EXERCISE DATA section start

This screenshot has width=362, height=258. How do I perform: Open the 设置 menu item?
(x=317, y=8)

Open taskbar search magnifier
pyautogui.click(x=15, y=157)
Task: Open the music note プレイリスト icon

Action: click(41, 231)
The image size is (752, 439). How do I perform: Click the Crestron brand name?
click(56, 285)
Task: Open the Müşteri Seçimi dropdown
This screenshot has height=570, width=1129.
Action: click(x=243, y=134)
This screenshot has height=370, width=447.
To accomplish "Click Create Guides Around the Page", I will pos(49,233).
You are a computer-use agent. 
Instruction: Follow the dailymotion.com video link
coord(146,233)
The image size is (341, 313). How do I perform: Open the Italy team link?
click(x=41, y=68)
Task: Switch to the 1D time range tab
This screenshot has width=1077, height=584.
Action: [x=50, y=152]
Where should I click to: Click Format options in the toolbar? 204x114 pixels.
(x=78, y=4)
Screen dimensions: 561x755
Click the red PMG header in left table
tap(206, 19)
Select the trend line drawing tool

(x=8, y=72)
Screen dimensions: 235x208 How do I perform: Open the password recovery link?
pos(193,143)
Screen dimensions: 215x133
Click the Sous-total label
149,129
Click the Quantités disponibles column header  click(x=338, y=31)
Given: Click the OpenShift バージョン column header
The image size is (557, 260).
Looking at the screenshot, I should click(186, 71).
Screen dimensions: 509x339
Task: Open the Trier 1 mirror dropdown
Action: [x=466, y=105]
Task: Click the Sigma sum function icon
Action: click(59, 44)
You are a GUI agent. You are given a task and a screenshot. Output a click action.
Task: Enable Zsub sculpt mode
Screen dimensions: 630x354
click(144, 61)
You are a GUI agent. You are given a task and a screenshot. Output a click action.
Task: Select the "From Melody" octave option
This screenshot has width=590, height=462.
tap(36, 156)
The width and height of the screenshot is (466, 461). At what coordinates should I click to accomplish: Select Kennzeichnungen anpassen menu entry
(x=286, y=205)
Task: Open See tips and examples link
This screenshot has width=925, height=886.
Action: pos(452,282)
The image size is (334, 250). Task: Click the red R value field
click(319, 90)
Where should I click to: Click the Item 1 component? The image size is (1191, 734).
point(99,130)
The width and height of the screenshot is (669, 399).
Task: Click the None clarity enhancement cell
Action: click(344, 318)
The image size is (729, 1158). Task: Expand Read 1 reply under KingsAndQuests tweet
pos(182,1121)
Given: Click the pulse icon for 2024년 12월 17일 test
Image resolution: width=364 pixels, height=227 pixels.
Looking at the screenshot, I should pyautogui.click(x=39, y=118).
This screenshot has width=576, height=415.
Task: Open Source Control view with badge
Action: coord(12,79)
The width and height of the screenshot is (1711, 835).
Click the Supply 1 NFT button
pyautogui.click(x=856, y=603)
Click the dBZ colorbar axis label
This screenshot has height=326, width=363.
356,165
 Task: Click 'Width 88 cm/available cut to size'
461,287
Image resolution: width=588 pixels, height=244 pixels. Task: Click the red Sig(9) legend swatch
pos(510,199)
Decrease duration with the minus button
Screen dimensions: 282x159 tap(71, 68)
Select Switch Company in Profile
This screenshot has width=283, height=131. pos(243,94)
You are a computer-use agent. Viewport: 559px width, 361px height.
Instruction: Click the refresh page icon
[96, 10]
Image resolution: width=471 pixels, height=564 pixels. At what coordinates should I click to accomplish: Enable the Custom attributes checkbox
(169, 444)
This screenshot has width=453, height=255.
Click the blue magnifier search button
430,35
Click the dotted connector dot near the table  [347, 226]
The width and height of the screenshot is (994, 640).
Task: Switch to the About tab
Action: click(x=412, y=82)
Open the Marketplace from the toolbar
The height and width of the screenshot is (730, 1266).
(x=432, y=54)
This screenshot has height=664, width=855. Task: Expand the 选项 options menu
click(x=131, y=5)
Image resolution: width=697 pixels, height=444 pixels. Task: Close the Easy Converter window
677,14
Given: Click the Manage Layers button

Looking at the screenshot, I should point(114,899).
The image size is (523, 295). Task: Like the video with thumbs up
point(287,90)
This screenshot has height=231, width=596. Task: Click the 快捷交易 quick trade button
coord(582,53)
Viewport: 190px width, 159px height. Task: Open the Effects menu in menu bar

EXERCISE DATA section end

— WHAT THE TASK REQUIRES —
Using the data above, count the lines where "column" appears. Reply with the number only.

— SOLUTION —
2